> [Task directions] Omitting all pictures, print the lines of the listing from the one containing "You are a GUI" through the final line, both ends included, with no other text.

> [Information shown]
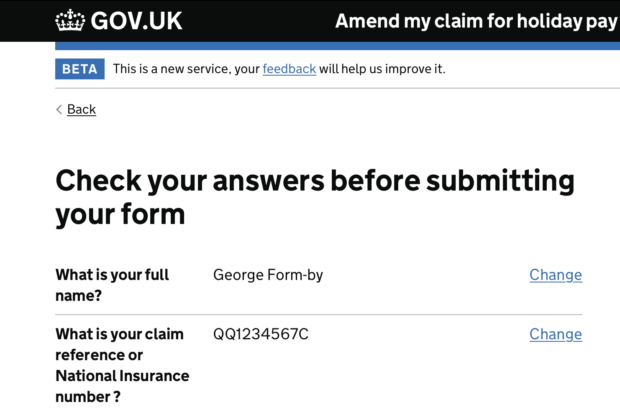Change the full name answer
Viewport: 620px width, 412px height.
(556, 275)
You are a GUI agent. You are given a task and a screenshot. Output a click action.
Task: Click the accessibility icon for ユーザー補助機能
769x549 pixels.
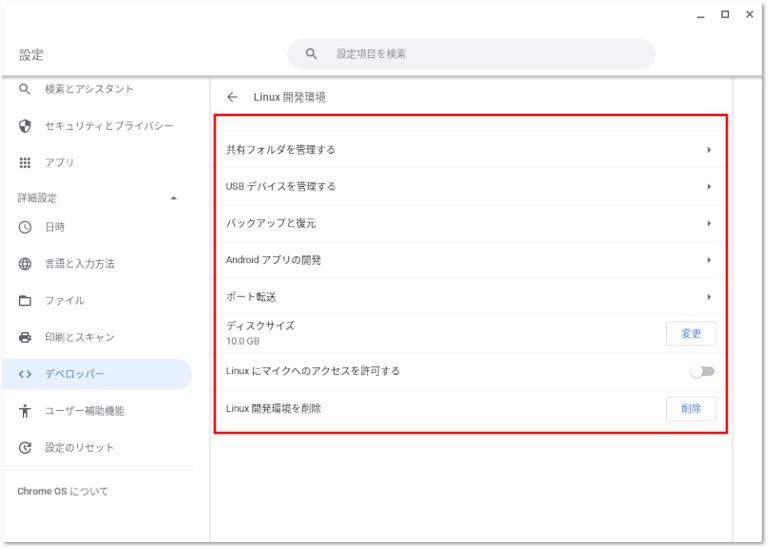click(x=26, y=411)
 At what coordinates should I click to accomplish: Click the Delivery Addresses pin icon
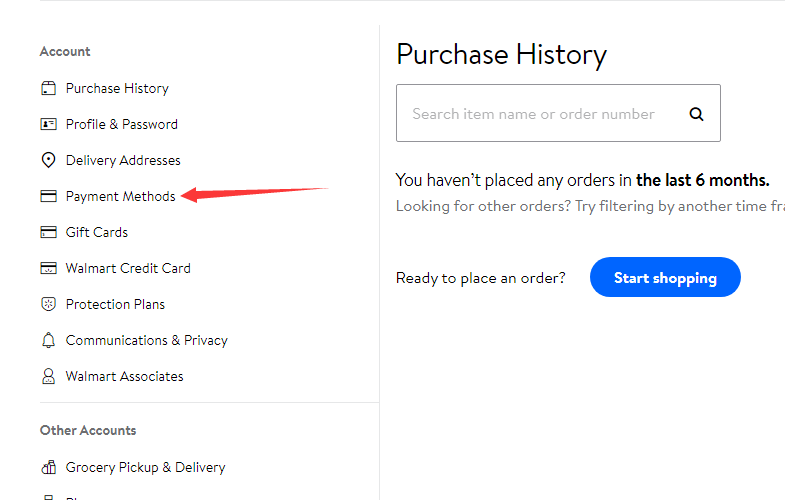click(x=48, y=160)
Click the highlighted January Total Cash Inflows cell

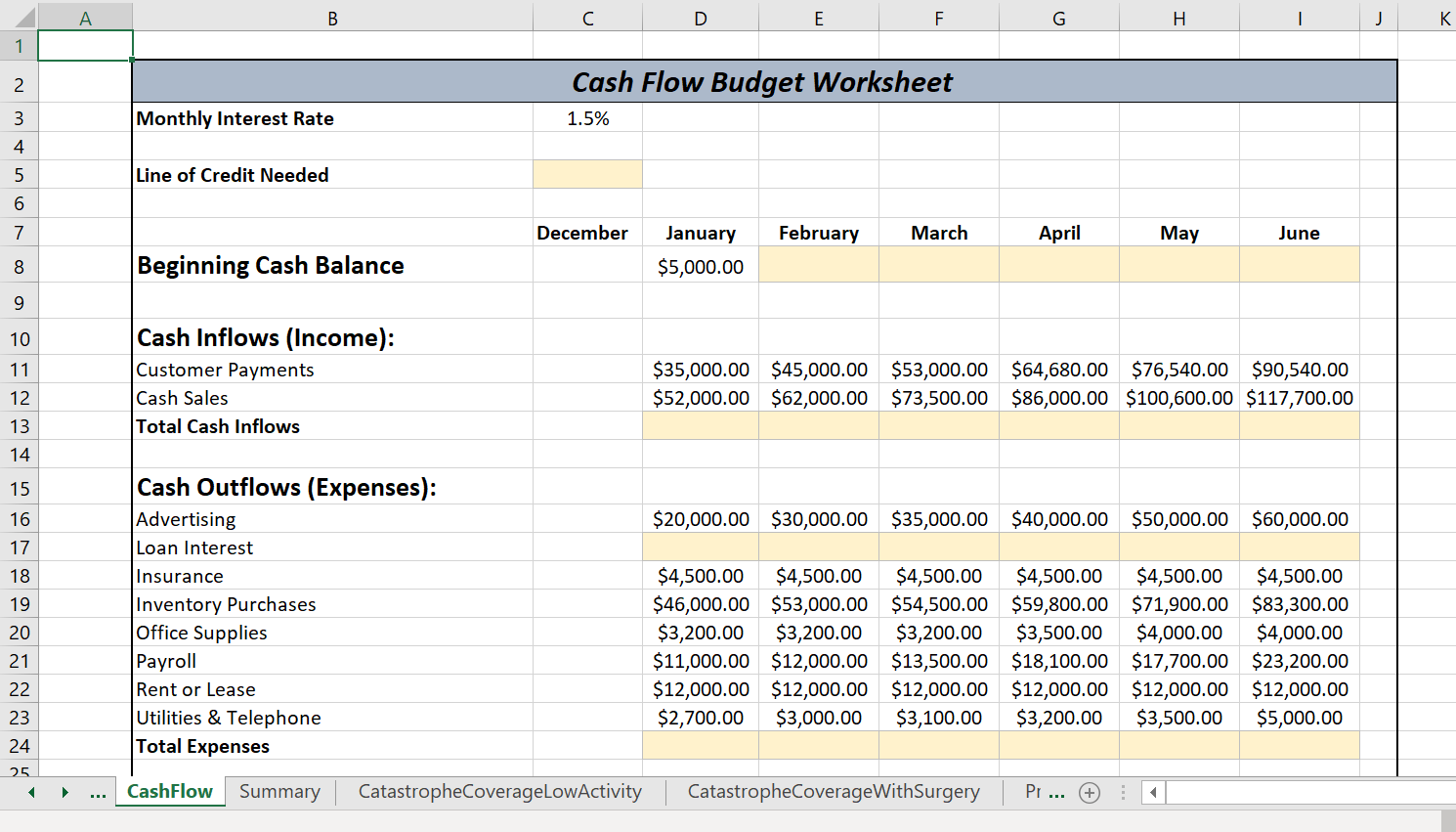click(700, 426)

> [Reply]
You are a GUI agent. You are given a task and a screenshot. Output a click action.
Task: Click the accessibility icon for ユーザー補助機能
769x549 pixels.
click(x=26, y=411)
 At what coordinates should I click to accomplish: Click the Delivery Addresses pin icon
click(x=48, y=160)
Click the highlighted January Total Cash Inflows cell

click(700, 426)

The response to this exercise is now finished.